Только одна седая голова жарится на солнце. Старик, обвешанный сумками, опираясь на клюку, бродит у генерального двора перед сенатом и что-то бормочет. Он чем-то серьезно занят. Вынимает поочередно то из той, то из другой сумки разные зерна — пшено, крупу, рис, и, изображая из себя сеятеля, сеет все это прямо на мостовую. Всякое его движение сопутствуется голубями и воробьями, которые, расставаясь с тенью крыш и зеленью палисадников, кучами слетаются на мостовую и клюют рассеиваемые седым стариком зерна.

— Ах вы, Божьи нахлебнички! — обращается старик к воробьям. — Проголодались, поди... А ни сеять, ни жать, ни в житницы собирать не умеете? Да куда вам? Люди бы все у вас отняли.

Завидев кошку, которая пробиралась к воробьям, он бросился на нее с клюкой.

— Ах ты, Андрюшка Ушаков! — прикрикнул он на нее. — Ишь подбирается к глупым воробушкам. У тебя, чай, в Тайной и без того мышей довольно.

На одной из церквей пробило восемь часов. Старик перекрестился.

— Одним часом меньше стало, — сказал он про себя. — И им одним часом меньше мучиться осталось.

Один голубь сел ему на плечо. Умные глазки старика засветились молодою радостью.

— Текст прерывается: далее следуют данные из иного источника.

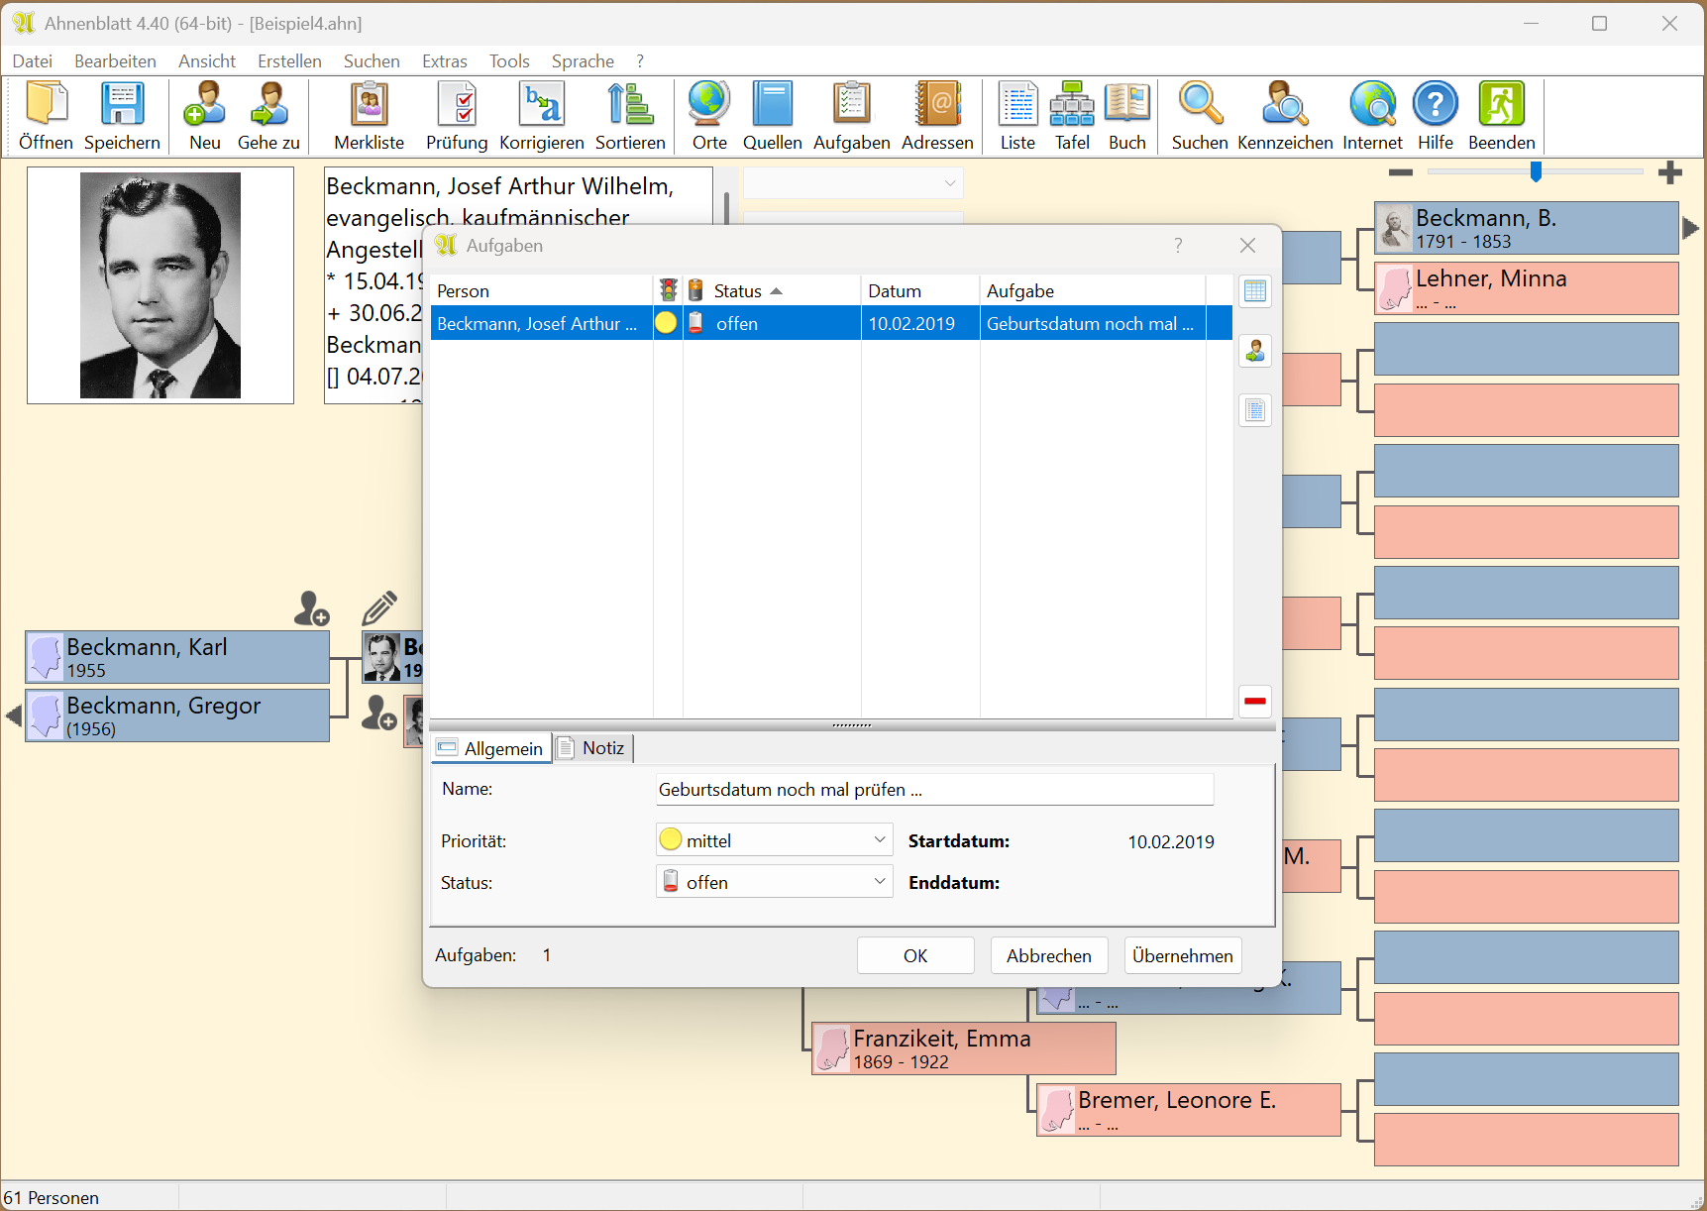
Task: Click the zoom slider handle
Action: coord(1536,172)
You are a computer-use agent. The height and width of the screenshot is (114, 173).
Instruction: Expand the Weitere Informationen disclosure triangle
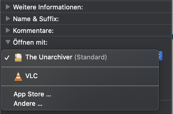coord(8,7)
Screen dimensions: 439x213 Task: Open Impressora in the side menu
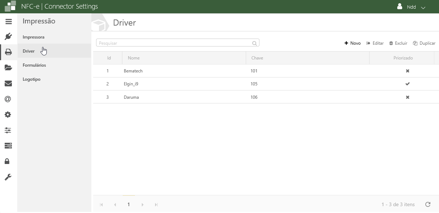(x=33, y=37)
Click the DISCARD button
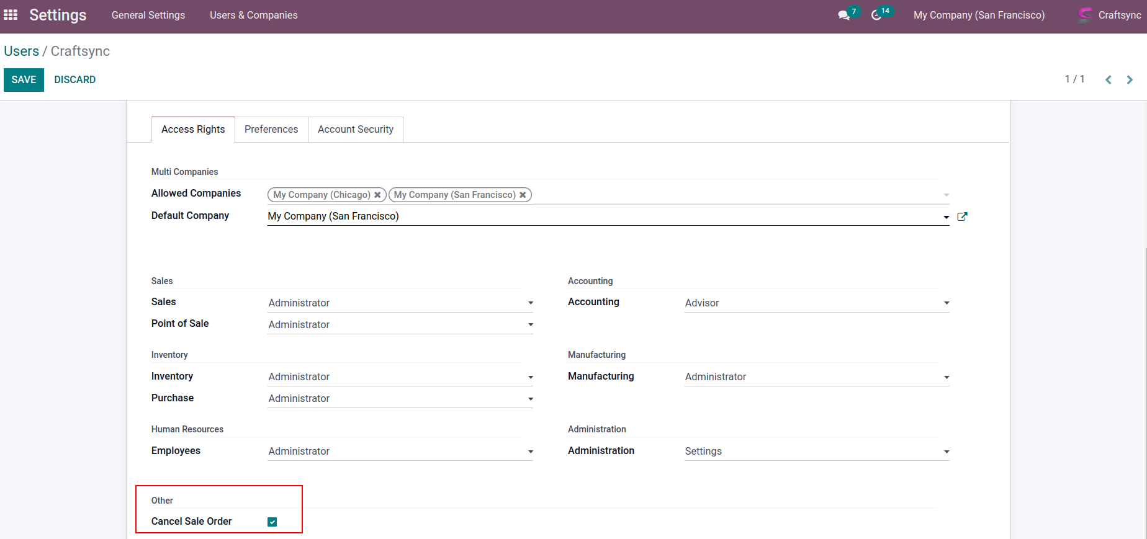Image resolution: width=1147 pixels, height=539 pixels. tap(74, 79)
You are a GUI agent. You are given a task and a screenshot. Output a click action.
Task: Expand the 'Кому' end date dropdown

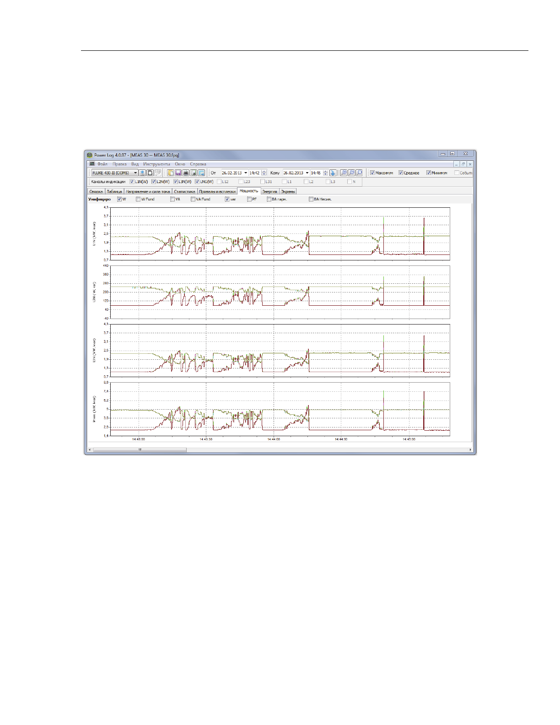[307, 173]
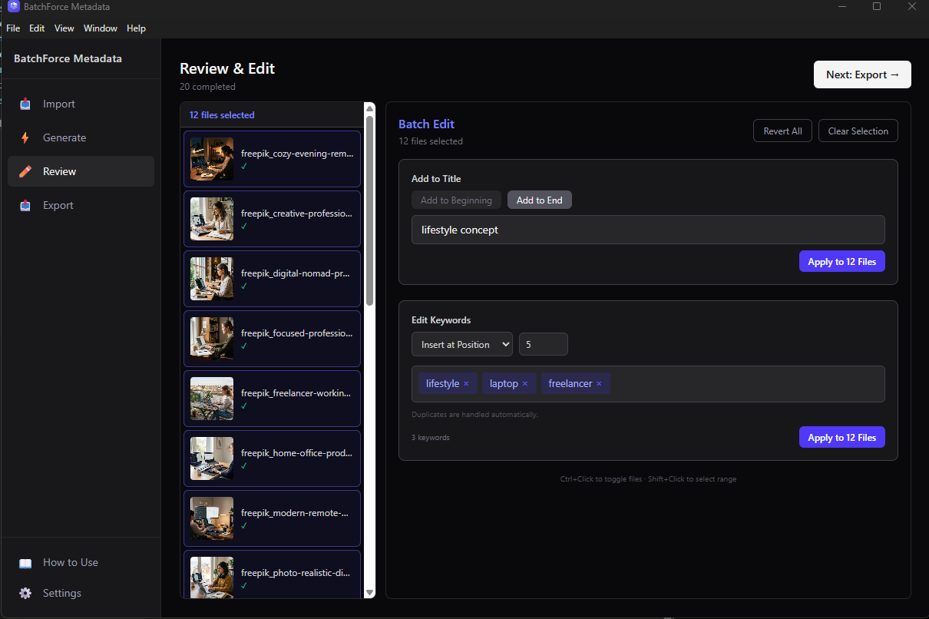Click the Review pencil icon
929x619 pixels.
click(24, 171)
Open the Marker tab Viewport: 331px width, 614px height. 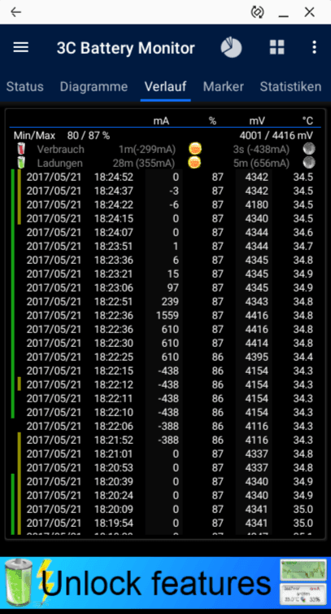[x=224, y=86]
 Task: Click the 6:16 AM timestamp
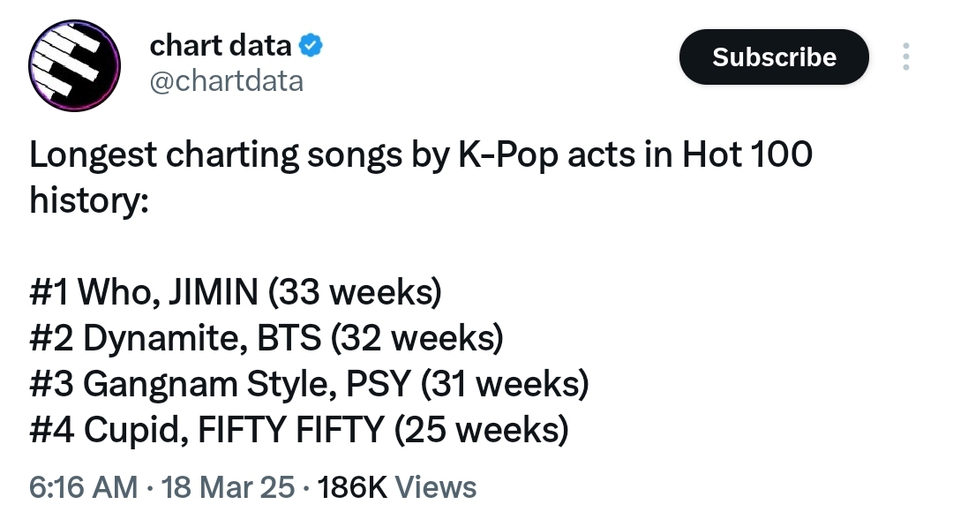(x=83, y=487)
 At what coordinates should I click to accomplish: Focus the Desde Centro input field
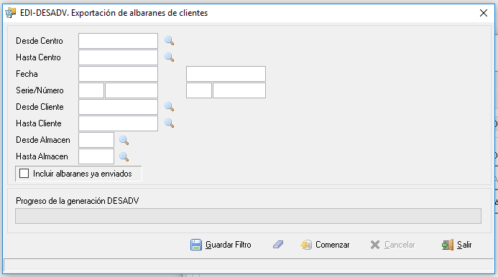click(118, 41)
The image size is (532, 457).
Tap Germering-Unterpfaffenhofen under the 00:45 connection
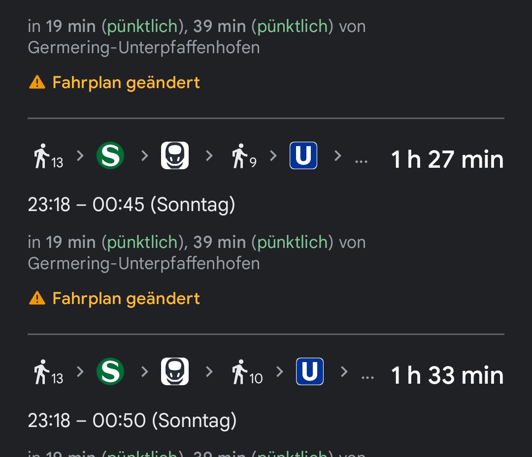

— Что, гуля-умница, догадался? — ласково сказал старик. — А он не догадывается доселе: если б и я, как он, вздумал учить гулю дубинкой, то гуля давно бы в лес улетел.

— Бог в помощь, Фомушка, — это и был Фомушка-юродивый. — Ты все с своими детками?

Это говорил благообразный старичок, по-видимому, купец.

— С детками, — отвечал Фомушка. — А ты все с своим сынком, с аршином?

И при этом пояснил говорком:

Аршин — аршин,
Купецкой сын,
Не сеет, не жнет,
А все хлеб жует
И рубли кует...

— Верно, верно, Фомушка, — согласился купец. Звяканье кандалов заставило их оглянуться.

К воротам генерального двора подходил арестант, закованный в ручные и ножные железа и сопровождаемый солдатами.

Фомушка, вглядываясь в него, тихо проговорил: «Бедный, бедный воробушек! Года два назад ты прыгал в Питере, на Троицкой площади, с отцом Варсонофием... Видал я тебя и с господами офицерами у Малой Невы... Видал я, как ты вылетал потом из Невской лавры, а Фомушка в те поры плакал о своей внучушке — горлинке, Веруше, что монастырские вороны заклевали...»

Звяканье кандалов смолкло. Арестанта ввели во двор.